◆ **What this task involves**
Whatever precedes the line containing "Viewport: 560px width, 725px" is not copied; that line and every line after it through the final one below are copied exactly, except pictures.

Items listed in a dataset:
◆ ◆ ◆ ◆ ◆ ◆ ◆
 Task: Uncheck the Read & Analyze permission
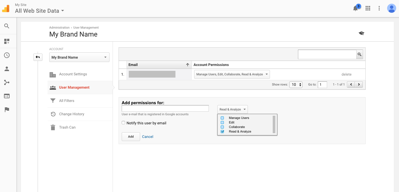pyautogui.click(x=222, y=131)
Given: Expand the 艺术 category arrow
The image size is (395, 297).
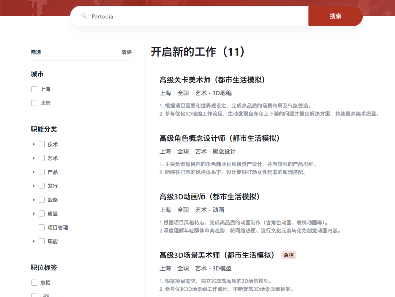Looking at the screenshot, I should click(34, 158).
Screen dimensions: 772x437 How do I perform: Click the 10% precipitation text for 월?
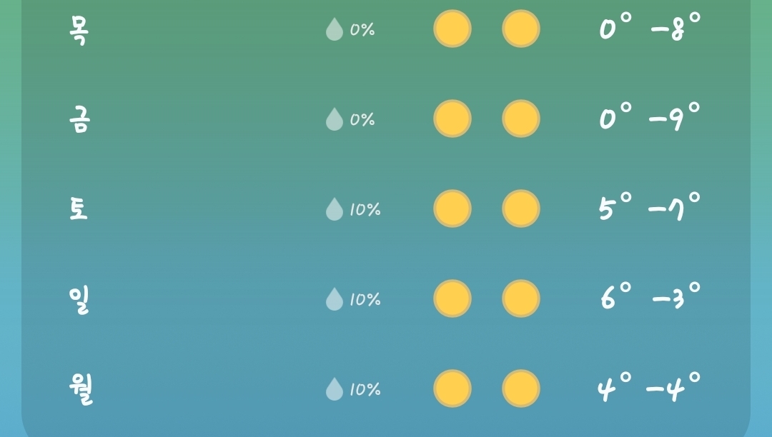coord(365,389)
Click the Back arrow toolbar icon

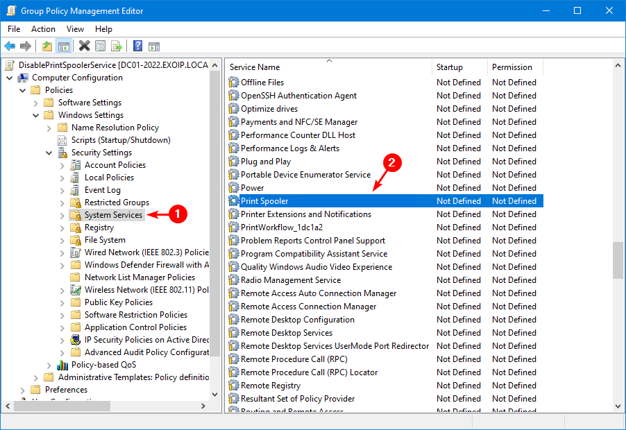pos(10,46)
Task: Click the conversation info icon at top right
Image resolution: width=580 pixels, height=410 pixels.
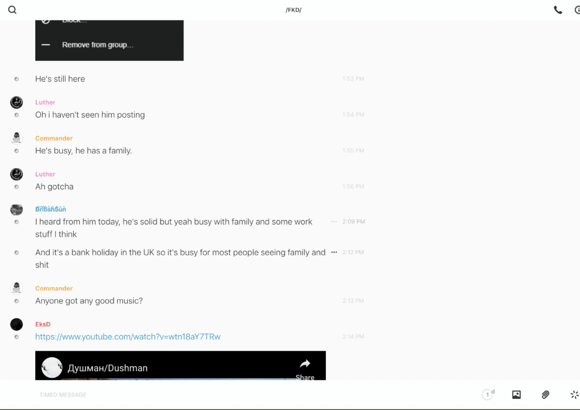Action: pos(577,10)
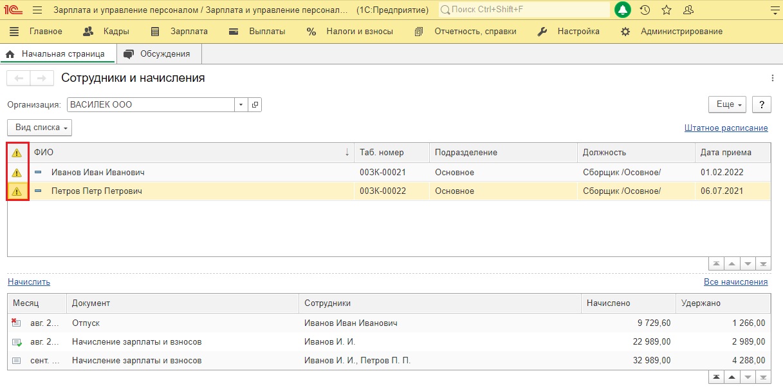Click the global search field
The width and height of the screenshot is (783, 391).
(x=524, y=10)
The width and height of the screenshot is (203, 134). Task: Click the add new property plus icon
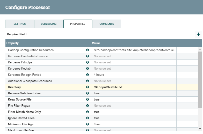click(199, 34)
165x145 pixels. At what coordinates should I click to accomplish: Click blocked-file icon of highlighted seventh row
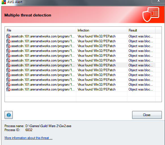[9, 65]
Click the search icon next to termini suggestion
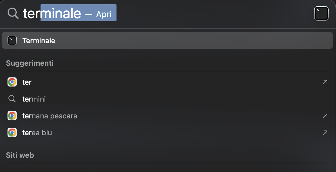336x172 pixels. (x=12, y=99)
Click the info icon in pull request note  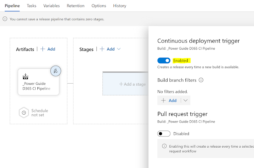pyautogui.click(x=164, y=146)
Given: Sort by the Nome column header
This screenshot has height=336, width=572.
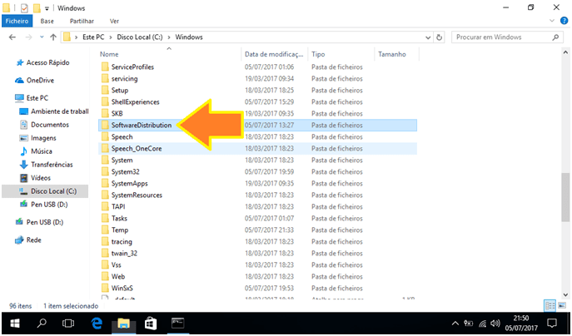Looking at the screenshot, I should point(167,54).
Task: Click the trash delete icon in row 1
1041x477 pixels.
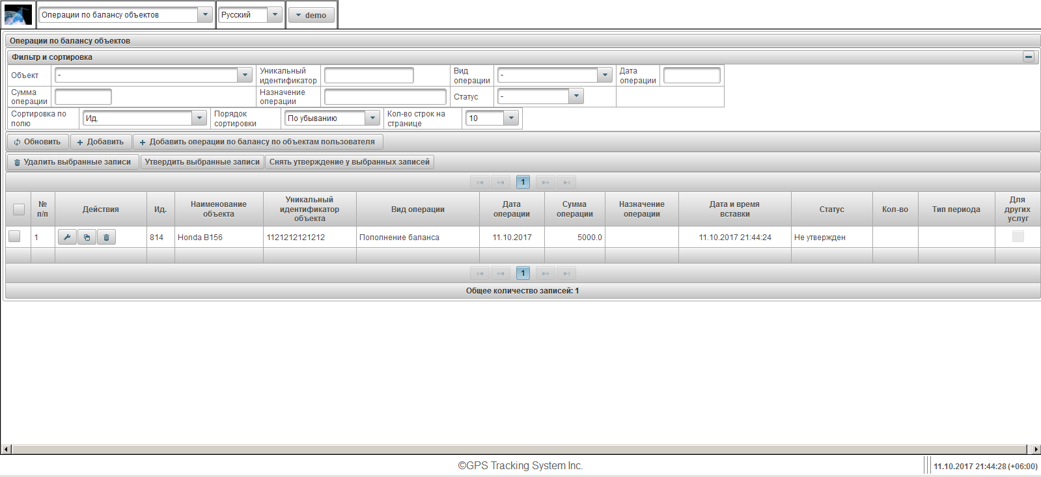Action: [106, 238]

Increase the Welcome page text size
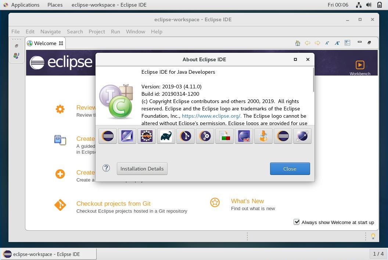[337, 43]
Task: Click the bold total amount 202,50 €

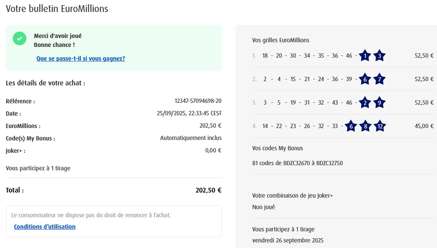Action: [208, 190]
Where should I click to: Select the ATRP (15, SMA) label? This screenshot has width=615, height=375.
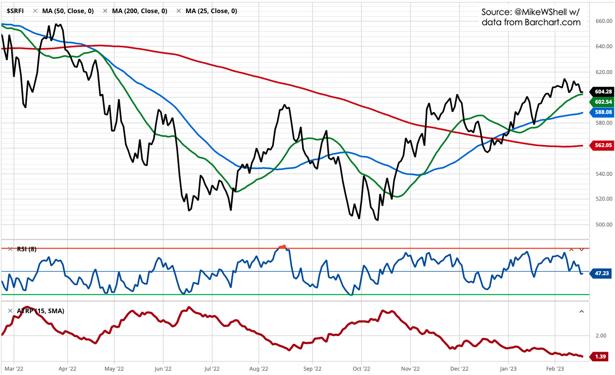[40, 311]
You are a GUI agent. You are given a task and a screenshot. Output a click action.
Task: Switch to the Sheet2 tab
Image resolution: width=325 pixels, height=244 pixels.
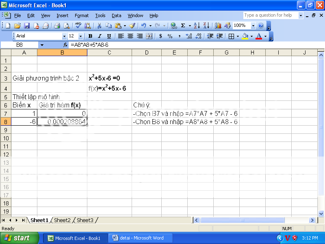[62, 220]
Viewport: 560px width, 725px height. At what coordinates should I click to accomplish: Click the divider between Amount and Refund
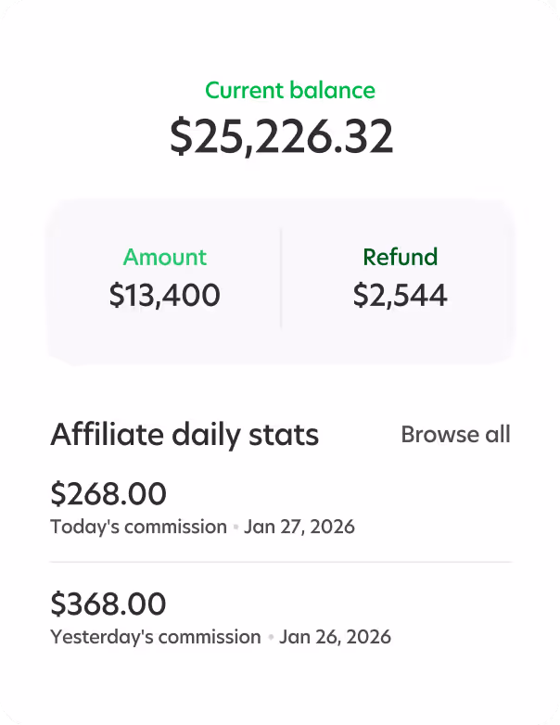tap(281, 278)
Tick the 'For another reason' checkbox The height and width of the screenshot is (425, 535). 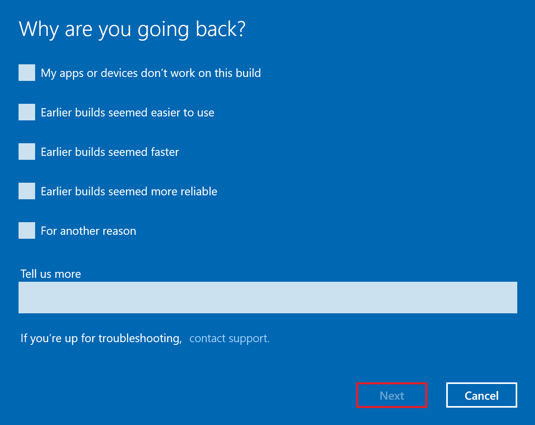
◆ ◆ ◆ ◆ ◆ ◆ ◆
◆ **Your response**
Viewport: 560px width, 725px height. At what coordinates should I click to accomplish: Click the divider between Amount and Refund
tap(281, 278)
Tick the 'For another reason' checkbox The height and width of the screenshot is (425, 535). 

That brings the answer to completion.